Após as 748 denúncias de pessoas soltando fogos de artifício barulhentos nas festas de fim de ano, feitas à Sema (Secretaria Municipal de Meio Ambiente), o Sincil (Sindicato dos Corretores de Imóveis de Londrina) passou a orientar corretores de imóveis e imobiliárias a incluírem cláusulas nos contratos de aluguel que previnam os proprietários de serem punidos por infrações cometidas pelos inquilinos.
Tradicionais em festas de Natal e Ano Novo, os fogos de artifício barulhentos foram proibidos por decreto pelo prefeito Marcelo Belinati (PP) no dia 30 de novembro de 2018. A multa para quem desrespeitou a norma municipal é de R$ 500. Apesar das que 748 chegaram por Whatsapp e 93 já terem se tornado autuações trâmite em que o denunciado é citado para apresentar defesa -, as reclamações passaram de mil, segundo informações da secretaria.
Para o Sincil, a notificação encaminhada para o endereço do imóvel traz preocupações, porque o proprietário pode acabar sendo penalizado pela conduta irregular do inquilino, afirma o presidente da entidade, Marco Antônio Baccarin. Na tentativa de evitar possíveis transtornos em ocasiões futuras, o órgão sugere a corretores e imobiliárias a inclusão de duas cláusulas nos contratos de locação que obrigam o locatário a informar o locador sobre toda correspondência ou notificação que chegar no imóvel e responsabilizando-o por qualquer infração cometida no imóvel.

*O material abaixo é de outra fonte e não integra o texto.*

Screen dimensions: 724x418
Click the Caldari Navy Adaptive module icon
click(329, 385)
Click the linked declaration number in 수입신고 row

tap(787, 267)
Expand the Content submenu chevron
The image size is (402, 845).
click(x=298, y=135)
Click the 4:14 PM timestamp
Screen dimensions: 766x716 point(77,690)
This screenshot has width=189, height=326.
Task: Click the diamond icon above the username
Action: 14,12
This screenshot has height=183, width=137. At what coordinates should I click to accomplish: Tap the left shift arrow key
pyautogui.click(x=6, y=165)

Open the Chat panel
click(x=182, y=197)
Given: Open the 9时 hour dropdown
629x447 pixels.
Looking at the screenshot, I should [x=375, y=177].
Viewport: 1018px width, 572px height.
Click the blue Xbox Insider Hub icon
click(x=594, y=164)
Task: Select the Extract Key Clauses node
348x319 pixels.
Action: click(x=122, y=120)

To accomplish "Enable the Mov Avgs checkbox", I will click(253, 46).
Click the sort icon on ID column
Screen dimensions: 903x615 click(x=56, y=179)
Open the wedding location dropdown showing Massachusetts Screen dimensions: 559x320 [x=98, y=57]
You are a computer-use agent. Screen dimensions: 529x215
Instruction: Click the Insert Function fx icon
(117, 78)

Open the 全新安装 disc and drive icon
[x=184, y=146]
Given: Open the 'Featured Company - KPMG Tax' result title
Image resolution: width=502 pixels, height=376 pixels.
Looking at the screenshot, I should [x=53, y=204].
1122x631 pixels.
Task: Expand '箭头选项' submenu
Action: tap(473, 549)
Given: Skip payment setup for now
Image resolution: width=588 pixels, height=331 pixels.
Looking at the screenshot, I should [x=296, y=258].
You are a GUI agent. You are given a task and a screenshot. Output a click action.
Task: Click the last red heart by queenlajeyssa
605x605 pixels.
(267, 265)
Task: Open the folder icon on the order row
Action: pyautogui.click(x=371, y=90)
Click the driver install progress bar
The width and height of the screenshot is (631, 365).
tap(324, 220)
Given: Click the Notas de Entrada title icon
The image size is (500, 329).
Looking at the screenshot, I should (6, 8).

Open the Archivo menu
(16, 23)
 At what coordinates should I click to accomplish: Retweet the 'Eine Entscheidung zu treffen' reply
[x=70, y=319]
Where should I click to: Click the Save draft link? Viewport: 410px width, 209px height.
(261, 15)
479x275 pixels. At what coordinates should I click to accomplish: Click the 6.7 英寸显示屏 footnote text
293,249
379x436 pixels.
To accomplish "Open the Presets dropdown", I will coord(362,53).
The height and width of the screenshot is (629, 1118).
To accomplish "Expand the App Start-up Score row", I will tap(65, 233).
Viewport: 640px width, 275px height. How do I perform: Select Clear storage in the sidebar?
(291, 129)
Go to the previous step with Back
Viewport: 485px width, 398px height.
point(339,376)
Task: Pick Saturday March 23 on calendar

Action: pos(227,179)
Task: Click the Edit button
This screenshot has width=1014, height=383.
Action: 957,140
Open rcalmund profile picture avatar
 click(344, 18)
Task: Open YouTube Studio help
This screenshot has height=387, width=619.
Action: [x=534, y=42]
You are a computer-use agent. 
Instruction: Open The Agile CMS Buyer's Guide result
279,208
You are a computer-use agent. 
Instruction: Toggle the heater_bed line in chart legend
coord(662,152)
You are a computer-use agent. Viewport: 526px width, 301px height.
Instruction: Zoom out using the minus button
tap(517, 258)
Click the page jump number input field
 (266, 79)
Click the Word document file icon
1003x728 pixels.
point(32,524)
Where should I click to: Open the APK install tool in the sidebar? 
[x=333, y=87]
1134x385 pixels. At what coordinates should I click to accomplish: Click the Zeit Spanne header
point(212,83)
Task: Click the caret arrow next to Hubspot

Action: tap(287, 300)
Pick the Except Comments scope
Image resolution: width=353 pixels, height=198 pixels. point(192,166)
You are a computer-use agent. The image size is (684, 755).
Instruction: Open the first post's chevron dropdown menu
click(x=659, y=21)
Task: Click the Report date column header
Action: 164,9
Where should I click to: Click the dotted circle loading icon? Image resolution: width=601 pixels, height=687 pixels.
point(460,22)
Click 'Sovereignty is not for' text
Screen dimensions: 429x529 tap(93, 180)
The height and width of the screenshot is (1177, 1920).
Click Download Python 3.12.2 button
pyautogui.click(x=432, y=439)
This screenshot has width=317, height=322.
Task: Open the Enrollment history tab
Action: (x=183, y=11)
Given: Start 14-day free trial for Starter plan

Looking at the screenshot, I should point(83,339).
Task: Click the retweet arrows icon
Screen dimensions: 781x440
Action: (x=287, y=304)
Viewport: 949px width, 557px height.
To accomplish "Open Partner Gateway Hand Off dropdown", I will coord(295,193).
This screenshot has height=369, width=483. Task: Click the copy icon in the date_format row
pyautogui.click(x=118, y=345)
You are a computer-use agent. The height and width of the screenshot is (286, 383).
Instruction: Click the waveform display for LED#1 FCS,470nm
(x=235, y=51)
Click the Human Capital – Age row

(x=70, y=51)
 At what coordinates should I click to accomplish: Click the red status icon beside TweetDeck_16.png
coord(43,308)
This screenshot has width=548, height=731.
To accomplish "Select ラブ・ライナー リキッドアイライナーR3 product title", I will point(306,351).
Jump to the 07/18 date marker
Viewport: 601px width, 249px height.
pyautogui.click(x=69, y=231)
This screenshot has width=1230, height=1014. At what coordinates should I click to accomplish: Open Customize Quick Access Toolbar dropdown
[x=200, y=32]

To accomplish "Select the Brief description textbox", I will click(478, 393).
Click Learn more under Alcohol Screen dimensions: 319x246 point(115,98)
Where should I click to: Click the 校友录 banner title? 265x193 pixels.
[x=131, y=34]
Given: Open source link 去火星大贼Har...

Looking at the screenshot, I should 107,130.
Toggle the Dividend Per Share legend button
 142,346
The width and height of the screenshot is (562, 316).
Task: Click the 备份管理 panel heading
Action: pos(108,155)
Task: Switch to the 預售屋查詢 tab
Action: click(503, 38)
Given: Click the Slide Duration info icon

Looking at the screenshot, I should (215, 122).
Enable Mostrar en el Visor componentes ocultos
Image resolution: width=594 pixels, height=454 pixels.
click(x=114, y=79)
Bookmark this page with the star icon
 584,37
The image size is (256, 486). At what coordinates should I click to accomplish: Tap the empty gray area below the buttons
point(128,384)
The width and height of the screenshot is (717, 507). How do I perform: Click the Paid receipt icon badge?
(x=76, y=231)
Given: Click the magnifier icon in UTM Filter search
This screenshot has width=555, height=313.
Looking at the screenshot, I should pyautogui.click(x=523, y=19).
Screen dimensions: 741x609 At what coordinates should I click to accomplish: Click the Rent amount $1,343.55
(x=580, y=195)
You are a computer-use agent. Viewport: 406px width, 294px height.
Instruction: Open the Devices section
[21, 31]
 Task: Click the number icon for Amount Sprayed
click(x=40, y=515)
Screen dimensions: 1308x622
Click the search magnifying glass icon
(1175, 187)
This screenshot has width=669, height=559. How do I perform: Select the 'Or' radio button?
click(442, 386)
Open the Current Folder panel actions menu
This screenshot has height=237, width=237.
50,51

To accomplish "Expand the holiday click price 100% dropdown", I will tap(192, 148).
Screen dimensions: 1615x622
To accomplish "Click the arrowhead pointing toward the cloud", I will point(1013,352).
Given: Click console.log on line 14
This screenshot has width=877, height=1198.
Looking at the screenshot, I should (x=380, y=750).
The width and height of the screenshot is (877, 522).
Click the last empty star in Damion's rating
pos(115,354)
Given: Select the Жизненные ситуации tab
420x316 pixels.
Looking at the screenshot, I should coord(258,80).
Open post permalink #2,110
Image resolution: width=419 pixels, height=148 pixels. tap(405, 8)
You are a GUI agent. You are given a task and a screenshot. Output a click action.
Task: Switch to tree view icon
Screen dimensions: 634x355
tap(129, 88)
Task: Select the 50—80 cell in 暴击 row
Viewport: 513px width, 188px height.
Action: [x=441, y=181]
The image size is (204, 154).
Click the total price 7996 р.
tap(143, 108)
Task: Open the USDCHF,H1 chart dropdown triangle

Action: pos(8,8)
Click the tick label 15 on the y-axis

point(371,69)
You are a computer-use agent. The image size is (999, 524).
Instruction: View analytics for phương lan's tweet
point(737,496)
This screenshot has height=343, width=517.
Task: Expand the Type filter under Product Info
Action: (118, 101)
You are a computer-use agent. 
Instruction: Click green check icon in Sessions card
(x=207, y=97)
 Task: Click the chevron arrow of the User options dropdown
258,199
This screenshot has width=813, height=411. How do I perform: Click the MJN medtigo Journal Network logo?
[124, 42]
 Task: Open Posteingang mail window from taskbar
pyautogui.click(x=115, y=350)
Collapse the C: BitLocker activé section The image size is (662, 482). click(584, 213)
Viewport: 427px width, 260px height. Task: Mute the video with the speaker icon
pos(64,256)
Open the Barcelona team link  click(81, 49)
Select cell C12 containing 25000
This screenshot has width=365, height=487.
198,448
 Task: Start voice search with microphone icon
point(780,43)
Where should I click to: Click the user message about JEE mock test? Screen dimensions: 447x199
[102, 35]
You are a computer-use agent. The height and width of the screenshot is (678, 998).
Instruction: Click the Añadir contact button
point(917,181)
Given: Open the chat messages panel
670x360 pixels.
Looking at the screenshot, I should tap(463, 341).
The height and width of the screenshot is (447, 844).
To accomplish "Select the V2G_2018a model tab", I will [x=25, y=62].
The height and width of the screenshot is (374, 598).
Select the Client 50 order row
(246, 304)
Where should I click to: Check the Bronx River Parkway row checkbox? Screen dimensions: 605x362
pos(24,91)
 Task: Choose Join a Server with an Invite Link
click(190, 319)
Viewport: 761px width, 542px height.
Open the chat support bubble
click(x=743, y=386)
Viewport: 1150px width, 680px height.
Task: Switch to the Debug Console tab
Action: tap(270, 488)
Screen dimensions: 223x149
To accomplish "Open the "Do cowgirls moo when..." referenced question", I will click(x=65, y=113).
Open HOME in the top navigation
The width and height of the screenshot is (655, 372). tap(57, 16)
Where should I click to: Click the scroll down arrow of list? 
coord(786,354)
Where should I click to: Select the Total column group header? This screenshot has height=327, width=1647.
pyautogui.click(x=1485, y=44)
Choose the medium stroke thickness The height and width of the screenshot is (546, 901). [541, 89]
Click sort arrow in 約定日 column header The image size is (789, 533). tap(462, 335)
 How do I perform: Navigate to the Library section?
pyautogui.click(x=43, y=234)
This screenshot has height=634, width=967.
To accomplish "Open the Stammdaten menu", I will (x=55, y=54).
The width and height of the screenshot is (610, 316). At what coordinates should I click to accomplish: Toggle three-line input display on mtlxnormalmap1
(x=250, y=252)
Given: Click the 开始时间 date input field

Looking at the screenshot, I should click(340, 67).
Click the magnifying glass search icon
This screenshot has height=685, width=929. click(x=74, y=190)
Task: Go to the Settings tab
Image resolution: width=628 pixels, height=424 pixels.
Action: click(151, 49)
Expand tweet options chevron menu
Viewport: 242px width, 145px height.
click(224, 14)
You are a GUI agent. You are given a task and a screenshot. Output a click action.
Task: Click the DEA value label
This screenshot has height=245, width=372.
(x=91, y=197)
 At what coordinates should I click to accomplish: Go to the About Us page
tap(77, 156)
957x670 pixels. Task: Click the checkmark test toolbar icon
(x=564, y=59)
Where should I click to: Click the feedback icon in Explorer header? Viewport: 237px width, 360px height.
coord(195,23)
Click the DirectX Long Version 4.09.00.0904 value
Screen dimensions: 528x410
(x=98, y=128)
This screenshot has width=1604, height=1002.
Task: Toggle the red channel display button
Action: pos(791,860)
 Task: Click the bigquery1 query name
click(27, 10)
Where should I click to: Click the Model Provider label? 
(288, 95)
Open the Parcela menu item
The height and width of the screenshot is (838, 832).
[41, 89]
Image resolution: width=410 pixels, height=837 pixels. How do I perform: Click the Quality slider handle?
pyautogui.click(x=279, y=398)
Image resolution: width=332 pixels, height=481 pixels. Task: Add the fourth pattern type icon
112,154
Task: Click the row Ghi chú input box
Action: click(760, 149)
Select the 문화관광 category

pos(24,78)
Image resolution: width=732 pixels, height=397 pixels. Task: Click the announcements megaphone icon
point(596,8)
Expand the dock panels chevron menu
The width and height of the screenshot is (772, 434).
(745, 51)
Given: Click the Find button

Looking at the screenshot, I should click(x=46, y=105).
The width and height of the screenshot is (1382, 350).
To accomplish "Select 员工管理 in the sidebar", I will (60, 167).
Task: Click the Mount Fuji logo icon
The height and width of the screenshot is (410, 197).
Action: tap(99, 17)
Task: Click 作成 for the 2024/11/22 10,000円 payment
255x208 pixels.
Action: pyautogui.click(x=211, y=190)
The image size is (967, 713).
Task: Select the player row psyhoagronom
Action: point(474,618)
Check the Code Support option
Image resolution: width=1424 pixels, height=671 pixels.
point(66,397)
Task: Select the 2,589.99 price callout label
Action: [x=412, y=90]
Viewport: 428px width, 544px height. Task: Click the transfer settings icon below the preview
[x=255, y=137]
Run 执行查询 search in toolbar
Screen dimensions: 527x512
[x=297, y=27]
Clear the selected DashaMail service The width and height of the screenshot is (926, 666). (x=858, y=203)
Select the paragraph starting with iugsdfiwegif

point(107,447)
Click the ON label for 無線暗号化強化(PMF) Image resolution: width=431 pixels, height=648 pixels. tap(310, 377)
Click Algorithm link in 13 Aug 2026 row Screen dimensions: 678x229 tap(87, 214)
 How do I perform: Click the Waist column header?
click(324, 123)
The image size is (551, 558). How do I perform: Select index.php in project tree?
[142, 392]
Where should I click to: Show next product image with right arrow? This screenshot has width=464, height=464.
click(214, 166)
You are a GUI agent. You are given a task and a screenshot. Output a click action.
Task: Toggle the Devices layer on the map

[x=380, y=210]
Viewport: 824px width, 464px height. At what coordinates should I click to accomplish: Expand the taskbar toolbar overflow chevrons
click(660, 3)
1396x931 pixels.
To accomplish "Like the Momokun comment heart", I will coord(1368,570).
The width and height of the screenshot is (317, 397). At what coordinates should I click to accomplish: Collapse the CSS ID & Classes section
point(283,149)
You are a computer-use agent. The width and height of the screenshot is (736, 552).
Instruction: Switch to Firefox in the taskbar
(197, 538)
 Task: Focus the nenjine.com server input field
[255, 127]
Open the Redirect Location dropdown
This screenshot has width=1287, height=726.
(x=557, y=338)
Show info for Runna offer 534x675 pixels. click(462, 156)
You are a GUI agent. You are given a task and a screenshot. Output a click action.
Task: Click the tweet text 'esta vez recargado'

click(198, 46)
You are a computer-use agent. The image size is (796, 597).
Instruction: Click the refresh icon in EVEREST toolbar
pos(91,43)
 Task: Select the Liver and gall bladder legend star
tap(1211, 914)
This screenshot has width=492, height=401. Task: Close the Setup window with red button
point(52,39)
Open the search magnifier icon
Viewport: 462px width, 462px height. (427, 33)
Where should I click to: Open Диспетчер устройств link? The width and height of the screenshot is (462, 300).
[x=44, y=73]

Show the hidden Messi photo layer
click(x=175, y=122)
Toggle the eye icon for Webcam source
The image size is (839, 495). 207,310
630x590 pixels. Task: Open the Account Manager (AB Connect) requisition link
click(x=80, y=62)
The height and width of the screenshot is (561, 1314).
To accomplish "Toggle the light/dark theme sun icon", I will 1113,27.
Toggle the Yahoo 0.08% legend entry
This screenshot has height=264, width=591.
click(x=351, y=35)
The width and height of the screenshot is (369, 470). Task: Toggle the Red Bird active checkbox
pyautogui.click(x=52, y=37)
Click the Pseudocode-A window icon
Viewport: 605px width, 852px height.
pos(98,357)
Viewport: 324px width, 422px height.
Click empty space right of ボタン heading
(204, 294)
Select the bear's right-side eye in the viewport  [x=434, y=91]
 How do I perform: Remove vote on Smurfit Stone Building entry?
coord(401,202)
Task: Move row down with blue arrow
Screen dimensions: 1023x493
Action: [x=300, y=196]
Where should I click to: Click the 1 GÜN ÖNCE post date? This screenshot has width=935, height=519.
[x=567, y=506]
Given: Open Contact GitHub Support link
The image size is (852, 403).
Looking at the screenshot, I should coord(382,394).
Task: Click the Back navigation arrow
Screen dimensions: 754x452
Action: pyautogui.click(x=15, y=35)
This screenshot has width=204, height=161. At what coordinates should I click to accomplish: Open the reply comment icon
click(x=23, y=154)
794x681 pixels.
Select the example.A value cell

O secretário de Meio Ambiente de Londrina, Gilmar Domingues Pereira, afirma que a pasta toma cuidado para não cometer injustiças. Para isso, o primeiro passo é a notificação do imóvel, encaminhada para o endereço do proprietário, para que ele apresente a defesa, que será analisada por uma comissão formada por cinco servidores de carreira. "Acatando-se tudo que é comprovado na defesa, a denúncia será arquivada. Se o proprietário apresentar o contrato de locação e indicar o locatário, o processo muda para quem reside no local. Nós entendemos que o proprietário é corresponsável por tudo que ocorre no imóvel", diz o secretário.
Para ele, o decreto baixado por Belinati trará benefícios em anos futuros, ao garantir o direito de pessoas em condições especiais, como idosos e enfermos, além de animais domésticos, que têm audição ampliada vários chegam as passar mal devido ao medo que as explosões provocam.